As for Harvard, the upcoming Beanpot will say a lot for the Crimson, who have been unsuccessful in nonconference action thus far, losing to Boston University, Maine and Northern Michigan and tying Boston College. If the Crimson can win the Beanpot, it will say a lot about its chances in the NCAA tournament — if they make the tournament. We say that because the Crimson, with two losses in the Beanpot, could be on the bubble without winning the ECAC tournament.

What are the keys for each team down the stretch? Who’s got to step it up?

Here’s a quick list:

Cornell — Just keep playing the way the Big Red have been. And perhaps more scoring than just Stephen Baby.

Harvard — Beat Cornell and hope for something else to happen along the way to get to the top. Dov Grumet-Morris has to continue to play huge in net and Dom Moore needs to assert himself as the offensive leader of the team.

Brown — More consistency and the old Yann Danis. And get some offense.

Yale — Stability in net and someone for other teams to worry about other than Higgins. Could it be Wax?

Union — Kris Mayotte is in the stretch run as a freshman, but he has to take the reins.

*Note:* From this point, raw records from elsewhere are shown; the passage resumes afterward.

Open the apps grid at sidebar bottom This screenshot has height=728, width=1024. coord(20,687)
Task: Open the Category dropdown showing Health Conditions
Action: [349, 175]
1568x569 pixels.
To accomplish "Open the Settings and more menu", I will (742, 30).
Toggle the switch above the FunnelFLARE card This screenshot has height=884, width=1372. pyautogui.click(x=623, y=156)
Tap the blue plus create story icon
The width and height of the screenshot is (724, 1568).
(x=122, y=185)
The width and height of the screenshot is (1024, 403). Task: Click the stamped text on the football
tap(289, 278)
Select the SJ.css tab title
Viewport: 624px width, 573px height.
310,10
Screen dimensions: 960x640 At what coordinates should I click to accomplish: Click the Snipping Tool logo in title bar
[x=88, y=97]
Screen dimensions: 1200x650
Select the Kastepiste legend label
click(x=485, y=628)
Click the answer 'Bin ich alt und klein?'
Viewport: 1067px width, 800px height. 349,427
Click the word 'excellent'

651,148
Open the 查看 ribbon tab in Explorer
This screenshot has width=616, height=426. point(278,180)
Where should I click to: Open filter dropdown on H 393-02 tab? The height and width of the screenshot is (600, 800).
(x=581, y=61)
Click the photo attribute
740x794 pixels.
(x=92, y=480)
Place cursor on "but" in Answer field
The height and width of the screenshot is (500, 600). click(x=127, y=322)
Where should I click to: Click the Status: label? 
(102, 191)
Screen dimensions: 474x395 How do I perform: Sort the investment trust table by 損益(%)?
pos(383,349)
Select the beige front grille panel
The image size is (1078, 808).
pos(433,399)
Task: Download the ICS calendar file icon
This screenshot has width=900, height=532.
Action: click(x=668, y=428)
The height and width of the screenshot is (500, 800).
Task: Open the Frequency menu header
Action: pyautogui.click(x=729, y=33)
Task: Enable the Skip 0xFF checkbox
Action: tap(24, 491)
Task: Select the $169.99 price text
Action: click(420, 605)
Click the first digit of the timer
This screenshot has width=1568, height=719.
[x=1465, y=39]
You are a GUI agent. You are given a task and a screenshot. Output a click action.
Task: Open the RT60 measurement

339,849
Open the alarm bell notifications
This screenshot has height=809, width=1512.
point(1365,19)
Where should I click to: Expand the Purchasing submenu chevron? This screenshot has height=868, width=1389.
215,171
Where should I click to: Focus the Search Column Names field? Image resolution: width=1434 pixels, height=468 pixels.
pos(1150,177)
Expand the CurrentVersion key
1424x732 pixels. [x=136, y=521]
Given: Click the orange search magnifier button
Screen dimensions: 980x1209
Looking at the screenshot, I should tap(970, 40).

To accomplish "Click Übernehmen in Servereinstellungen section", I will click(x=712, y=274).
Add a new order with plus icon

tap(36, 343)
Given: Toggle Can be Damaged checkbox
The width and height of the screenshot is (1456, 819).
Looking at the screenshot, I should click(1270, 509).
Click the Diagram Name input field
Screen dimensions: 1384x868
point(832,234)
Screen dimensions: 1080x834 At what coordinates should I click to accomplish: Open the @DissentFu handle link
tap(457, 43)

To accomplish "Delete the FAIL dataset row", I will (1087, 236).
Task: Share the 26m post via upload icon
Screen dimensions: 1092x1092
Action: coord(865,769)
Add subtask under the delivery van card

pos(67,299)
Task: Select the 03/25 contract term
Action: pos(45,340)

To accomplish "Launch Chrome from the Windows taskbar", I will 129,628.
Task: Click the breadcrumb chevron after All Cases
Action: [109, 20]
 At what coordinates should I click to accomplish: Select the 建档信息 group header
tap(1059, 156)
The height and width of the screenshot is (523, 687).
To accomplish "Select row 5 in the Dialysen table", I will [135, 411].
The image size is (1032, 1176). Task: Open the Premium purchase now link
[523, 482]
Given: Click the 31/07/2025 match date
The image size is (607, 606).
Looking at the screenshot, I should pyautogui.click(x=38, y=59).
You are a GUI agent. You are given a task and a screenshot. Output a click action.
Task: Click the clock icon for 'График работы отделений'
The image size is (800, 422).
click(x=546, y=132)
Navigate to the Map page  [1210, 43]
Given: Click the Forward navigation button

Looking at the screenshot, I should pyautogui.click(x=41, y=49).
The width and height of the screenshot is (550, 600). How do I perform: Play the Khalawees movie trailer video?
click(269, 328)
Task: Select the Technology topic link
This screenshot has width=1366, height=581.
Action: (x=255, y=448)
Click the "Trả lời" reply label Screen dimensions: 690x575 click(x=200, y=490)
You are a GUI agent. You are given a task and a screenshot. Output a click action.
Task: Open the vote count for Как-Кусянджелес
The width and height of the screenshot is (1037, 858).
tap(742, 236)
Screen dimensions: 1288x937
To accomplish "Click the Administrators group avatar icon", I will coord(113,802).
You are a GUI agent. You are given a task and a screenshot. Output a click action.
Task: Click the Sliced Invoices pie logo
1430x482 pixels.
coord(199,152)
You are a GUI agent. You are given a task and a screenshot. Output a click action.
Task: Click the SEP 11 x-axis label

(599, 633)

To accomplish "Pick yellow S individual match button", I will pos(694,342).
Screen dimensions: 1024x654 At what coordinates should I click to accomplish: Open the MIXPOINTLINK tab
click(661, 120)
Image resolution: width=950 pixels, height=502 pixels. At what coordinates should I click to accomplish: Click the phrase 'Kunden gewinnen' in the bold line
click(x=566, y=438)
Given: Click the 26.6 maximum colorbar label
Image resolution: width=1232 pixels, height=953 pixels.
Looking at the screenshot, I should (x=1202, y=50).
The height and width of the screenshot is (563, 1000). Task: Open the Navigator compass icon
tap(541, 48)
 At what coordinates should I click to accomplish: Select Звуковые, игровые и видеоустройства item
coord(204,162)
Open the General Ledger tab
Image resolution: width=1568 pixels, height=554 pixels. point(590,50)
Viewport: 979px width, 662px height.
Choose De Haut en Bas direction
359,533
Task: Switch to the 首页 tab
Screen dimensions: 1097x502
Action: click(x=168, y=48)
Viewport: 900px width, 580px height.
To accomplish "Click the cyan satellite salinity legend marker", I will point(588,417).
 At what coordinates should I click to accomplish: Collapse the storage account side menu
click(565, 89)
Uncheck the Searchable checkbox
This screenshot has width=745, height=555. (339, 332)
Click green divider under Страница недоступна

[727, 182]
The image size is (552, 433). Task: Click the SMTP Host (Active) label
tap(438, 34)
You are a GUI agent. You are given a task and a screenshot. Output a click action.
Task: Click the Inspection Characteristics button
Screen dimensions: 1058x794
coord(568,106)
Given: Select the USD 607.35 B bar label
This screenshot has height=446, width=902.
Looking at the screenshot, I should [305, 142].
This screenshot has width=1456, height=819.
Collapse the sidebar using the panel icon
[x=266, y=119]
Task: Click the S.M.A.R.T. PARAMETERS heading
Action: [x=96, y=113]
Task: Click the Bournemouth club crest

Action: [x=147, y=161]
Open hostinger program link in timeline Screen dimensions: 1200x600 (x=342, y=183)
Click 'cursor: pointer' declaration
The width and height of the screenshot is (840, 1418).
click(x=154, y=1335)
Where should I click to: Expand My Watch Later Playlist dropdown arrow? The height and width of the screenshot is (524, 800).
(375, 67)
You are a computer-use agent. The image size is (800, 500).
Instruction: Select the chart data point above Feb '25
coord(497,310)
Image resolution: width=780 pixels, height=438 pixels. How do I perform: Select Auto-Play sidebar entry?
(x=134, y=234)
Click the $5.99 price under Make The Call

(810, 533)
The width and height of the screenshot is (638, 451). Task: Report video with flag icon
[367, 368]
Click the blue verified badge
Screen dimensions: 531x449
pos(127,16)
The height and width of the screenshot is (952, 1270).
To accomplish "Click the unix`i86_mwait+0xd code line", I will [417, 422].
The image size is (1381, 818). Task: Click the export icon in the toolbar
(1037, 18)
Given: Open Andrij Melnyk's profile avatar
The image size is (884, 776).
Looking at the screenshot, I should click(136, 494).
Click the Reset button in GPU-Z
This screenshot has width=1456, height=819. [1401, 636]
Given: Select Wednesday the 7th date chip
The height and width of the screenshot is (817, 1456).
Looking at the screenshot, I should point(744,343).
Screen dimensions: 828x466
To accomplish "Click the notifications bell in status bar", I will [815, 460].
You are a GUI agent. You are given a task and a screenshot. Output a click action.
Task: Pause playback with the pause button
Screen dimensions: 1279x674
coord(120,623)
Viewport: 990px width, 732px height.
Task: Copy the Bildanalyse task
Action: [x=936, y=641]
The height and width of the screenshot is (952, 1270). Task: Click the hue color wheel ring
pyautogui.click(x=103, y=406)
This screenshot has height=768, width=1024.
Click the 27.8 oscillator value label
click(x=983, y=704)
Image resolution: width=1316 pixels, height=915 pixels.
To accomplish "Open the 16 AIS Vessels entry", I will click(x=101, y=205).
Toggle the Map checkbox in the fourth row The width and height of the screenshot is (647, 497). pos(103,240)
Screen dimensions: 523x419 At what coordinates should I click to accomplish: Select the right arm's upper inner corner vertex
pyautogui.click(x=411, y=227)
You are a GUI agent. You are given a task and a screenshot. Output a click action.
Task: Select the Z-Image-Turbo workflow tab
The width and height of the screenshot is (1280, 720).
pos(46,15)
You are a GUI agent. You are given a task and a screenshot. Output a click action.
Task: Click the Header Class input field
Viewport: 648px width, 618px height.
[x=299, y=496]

Clarkson — Consistency and scoring. Mike Walsh and Dustin Traylen, whomever is in net has to be big.

Dartmouth — Winning on the road. Everyone stepping up and Boucher to come on strong.

Vermont — Consistent scoring and a consistent Shawn Conschafter.

Colgate — Offense and David Cann to be huge.

St. Lawrence — Offense from the forwards needs to accomplished.

Rensselaer — Offense. From anyone. And then Marsters and Kurk have to be there as well.

Princeton — More efforts like those against Rensselaer and Harvard.

How come the two of you don’t have your picture on your column like everyone else?

Are you kidding us? Have you seen the other pictures on the columns? Especially Hendrickson’s?